Kern der Zusammenarbeit ist die Entwicklung des Vorbehandlungssystems Swiftjet
 

Durst und Technijet haben ein Joint-Venture gegründet. Kern der Zusammenarbeit ist die Entwicklung des Swift-Vorbehandlungssystems (rechts im Bild), das den Alpha-Series-Druckmaschinen des südtiroler Herstellers vorgeschaltet werden kann.

Durst, südtiroler Spezialist für industrielle Inkjet-Anwendungen, und das englische Unternehmen Technijet Ltd., Hersteller von industriellen Hochdruck-Reinigungssystemen, haben ein Joint-Venture zur Entwicklung von Peripherielösungen für die digitale Textilproduktion gegründet. Technijet ist im Textilmarkt vor allem durch sein Rotovac-Waschsystem bekannt, das Bedruckstoffe von Flusen und Schmutz befreit. Dem neu gegründeten Joint-Venture liegt die gemeinsame Konzeption des Swiftjet-Vorbehandlungssystem zu Grunde, das auf der ITMA 2015 in Mailand von Durst als Machbarkeitsstudie vorgestellt wurde.

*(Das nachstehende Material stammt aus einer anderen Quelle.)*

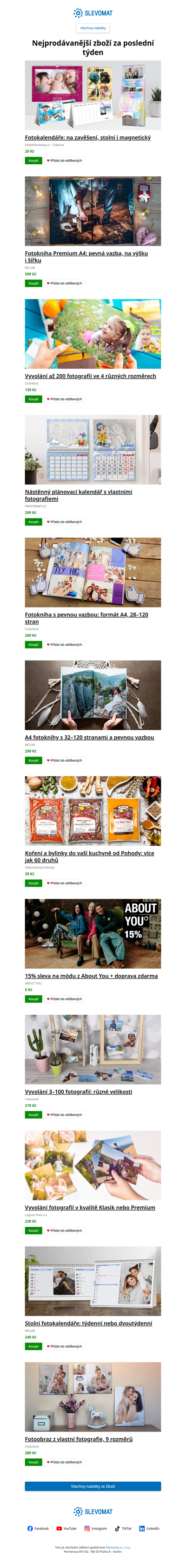Add Fotoobraz z vlastní fotografie to favorites
The width and height of the screenshot is (186, 1568).
(64, 1462)
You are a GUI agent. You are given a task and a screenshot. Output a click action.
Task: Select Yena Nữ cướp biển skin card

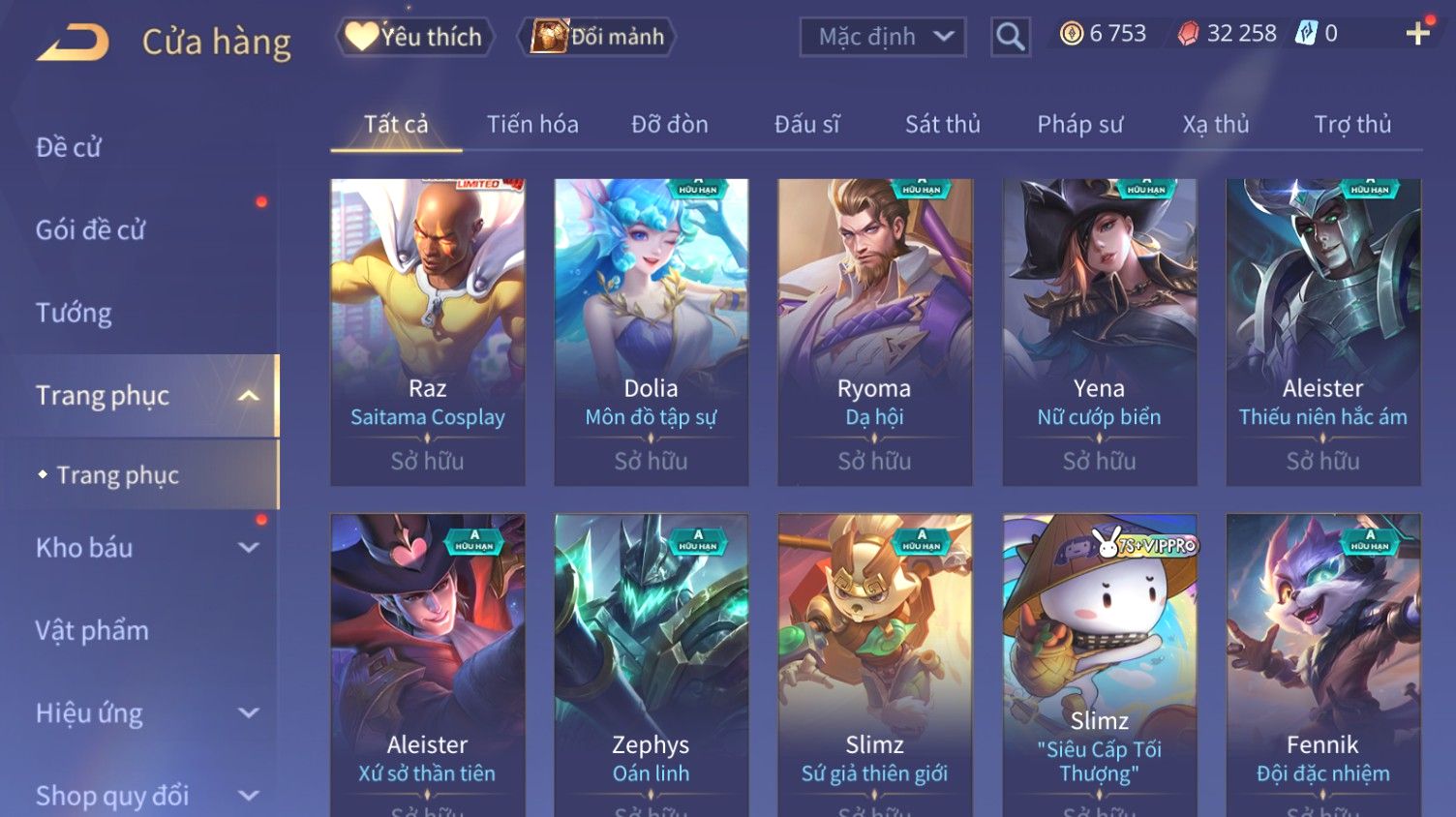coord(1099,332)
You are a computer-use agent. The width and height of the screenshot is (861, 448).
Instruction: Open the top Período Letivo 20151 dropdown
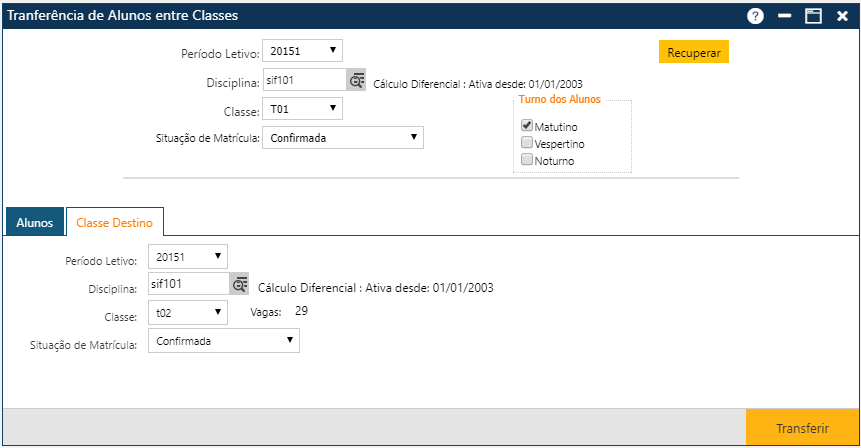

Bei Swiftjet handelt es sich um eine Sprüh- und Trocknungs-Einheit, die der eigentlichen Druckmaschine vorgeschaltet wird und je nach gewünschtem Druckergebnis die chemische Vorbehandlung des Textilgewebes übernimmt. Dabei muss die Rezeptur exakt aufgetragen werden – und genau in diesem Bereich komme im Rahmen des Joint-Ventures künftig die Erfahrung von Technijet zum Tragen. Gleichzeitig arbeite Durst daran, Wirtschaftlichkeit und Umweltverträglichkeit der Inkjet-Druckproduktion zu erhöhen. So hat der Hersteller beispielsweise auf der ITMA 2015 in Mailand seine Alpha Series und das Soft-Pigment-Tintensystem "Alpha P" vorgestellt, das laut Hersteller ohne zusätzlichen Binder und Nassprozess auf Standardmaterial wie Baumwolle und Polyester drucken kann. Alpha P soll griffige, brillante Drucke liefern und zugleich den Wasser- und Energiebedarf in der Produktion verringern, so Durst.

Mit der Markteinführung der Swiftjet-Lösung soll die Flexibilität weiter erhöht werden, indem je nach Material und Bedarf eine Vorbehandlung vorgeschaltet werden könne. Dabei sollen bisher voneinander unabhängige Prozesse zusammengeführt und automatisiert werden.das Vorbehandlungssystem ist auf die Durst-Alpha-Series-Inkjet-Hochleistungsdrucker angepasst und kann Druckbreiten von bis zu 330 cm verarbeiten. Durst werde das Swiftjet-Vorbehandlungssystem auch als Standalone-Lösung für bestehende Dritttechnologien anbieten.